Illustration: Brendan Lynch/Axios
The family of a man who died in the Sebastian County jail in 2021 is accusing the detention center and its medical provider in a wrongful death lawsuit filed last week of allowing him to starve, The Washington Post first reported.
What happened: An autopsy concluded that Larry Price Jr. — a Black man who had paranoid schizophrenia, an intellectual disability and was unhoused — died of acute dehydration and malnutrition, the Arkansas Democrat-Gazette reported.
- Price was put in "solitary confinement," and his worsening mental and physical health went unaddressed after he refused antipsychotic medication, the lawsuit claims.
- Autopsy images show his cheeks sunken and his collarbones and ribs were protruding, The Washington Post reported. The soles of his feet were swollen, white and wrinkled from standing in water in his jail cell.

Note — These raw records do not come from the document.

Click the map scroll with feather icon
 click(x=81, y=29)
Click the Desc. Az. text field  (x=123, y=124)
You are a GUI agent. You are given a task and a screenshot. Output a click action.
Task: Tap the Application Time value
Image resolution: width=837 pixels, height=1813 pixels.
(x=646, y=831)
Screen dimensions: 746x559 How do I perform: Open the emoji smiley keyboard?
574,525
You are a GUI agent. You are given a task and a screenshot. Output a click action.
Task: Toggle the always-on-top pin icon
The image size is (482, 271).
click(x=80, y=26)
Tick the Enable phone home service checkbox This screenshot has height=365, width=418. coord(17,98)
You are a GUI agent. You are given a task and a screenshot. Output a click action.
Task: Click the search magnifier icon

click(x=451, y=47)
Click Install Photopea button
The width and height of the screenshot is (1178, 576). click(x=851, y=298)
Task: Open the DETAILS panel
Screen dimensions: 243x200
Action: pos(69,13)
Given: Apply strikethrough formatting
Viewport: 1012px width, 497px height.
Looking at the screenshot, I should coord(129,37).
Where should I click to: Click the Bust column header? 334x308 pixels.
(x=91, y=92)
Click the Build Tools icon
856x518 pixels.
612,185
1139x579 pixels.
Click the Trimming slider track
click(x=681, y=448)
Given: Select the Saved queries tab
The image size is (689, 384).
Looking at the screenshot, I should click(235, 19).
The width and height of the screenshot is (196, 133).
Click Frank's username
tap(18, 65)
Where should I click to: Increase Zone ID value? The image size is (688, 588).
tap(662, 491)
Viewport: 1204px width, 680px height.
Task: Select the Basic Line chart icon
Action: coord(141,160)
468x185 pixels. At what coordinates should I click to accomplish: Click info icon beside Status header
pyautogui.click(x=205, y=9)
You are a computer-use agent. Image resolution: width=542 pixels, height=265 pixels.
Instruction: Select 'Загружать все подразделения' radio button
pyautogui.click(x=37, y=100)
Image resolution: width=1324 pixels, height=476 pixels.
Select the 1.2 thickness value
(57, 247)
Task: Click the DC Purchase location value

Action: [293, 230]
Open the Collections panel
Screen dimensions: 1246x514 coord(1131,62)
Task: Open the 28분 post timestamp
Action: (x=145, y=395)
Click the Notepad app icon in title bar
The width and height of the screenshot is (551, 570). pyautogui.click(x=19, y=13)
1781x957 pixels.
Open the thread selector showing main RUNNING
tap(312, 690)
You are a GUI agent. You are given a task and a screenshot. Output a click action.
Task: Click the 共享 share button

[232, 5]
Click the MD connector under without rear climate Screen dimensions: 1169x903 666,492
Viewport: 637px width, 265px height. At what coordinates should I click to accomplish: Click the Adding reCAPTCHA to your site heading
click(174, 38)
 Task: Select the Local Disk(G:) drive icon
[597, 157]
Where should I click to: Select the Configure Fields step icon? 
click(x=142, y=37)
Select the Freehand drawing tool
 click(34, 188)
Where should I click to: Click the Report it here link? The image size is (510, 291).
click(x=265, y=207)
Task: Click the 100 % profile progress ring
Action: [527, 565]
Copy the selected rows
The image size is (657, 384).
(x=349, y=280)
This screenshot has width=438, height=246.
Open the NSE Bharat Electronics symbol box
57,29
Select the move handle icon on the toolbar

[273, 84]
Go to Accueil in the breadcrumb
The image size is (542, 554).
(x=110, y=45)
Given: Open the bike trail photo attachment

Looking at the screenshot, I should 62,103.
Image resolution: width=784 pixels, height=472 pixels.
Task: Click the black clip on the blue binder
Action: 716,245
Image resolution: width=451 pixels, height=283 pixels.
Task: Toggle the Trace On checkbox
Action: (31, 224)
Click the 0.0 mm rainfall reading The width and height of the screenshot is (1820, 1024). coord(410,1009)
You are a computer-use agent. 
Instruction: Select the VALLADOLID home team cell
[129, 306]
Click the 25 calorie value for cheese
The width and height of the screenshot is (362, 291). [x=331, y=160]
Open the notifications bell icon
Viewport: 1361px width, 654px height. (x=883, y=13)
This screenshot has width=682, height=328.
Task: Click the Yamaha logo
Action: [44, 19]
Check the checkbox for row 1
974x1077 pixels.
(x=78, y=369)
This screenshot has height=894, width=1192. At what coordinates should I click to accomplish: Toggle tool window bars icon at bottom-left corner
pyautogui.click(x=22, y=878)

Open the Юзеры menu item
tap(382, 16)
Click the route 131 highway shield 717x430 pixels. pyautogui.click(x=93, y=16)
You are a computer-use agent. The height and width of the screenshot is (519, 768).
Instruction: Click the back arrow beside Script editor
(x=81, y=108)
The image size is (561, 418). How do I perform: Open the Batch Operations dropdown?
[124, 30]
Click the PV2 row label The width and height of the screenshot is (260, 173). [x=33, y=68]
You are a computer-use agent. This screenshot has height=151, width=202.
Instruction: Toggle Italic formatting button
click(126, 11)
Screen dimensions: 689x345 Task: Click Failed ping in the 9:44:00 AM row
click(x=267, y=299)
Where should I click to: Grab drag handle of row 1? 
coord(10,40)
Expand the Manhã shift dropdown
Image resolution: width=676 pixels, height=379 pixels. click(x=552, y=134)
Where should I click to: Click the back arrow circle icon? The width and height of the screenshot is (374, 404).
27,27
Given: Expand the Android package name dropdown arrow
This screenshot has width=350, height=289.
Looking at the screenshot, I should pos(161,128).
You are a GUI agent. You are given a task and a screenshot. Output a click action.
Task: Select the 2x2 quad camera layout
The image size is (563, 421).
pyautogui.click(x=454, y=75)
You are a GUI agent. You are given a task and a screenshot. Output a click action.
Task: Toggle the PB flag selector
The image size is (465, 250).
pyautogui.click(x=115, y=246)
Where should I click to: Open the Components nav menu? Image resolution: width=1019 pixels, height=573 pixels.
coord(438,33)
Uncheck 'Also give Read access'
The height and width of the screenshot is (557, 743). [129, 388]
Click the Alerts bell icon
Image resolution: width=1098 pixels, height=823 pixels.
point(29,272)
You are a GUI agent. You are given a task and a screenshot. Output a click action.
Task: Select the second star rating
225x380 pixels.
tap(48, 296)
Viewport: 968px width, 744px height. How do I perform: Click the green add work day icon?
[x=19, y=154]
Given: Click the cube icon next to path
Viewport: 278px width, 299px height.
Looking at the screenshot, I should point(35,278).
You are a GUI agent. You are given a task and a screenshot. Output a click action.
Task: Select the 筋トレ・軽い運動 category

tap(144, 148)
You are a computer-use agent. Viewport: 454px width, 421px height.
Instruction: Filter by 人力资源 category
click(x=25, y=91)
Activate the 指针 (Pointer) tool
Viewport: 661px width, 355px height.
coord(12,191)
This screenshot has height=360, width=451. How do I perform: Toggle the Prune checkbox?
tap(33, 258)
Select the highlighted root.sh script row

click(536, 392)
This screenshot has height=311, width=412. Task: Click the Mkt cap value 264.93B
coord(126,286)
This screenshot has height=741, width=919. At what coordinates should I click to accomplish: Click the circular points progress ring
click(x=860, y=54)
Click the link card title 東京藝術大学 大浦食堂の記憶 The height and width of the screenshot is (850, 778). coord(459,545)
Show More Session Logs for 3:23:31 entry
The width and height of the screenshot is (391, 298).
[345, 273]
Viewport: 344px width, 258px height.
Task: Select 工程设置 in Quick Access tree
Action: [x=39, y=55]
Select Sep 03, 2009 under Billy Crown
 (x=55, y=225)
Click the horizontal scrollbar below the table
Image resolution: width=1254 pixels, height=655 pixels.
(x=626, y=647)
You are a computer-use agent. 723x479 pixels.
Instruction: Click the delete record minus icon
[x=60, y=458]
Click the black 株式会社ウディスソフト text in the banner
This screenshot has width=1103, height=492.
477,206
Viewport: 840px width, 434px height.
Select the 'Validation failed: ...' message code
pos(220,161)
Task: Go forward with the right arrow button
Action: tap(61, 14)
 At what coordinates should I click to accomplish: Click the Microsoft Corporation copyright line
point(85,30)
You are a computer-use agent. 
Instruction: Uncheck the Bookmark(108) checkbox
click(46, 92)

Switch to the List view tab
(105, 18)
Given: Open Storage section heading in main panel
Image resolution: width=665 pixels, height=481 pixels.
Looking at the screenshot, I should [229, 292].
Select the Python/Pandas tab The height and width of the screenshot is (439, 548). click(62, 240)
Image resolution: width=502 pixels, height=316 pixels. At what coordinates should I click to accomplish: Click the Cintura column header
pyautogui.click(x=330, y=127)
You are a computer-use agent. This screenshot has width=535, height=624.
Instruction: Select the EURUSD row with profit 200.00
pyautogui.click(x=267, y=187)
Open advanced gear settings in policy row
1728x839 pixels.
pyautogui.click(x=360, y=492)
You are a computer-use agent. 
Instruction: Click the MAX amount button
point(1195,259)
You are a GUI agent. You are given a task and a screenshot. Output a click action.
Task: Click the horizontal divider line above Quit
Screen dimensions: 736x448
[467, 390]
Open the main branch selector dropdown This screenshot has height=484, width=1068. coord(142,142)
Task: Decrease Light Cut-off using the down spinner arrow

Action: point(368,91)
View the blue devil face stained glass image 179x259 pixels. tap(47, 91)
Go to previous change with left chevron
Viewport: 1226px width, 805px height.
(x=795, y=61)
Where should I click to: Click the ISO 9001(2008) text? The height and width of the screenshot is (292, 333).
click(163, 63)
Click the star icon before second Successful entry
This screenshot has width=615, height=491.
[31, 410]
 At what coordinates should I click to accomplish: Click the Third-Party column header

What they're saying: "Let me make one point clear: the jail staff gave this inmate plenty of food and water every day," Sebastian County Sheriff Hobe Runion said in a statement, according to the Arkansas Democrat-Gazette. "The jail medical staff were in regular contact with him."
The big picture: The criminal justice system has struggled to address the needs of detainees who have mental health conditions, per The Washington Post.
- According to 2019 figures from the Bureau of Justice Statistics, 1,200 people were known to have died in local jails throughout the U.S.
Background: Price, then 50 years old, was arrested in August 2020 and charged with first-degree terroristic threatening after shouting and cursing at Fort Smith Police Department officers.
- Price, who was held without trial for a year, had a $1,000 bail, meaning his bond was $100.
- Yes, but: He couldn't afford the $100 for his own release, The Washington Post reported.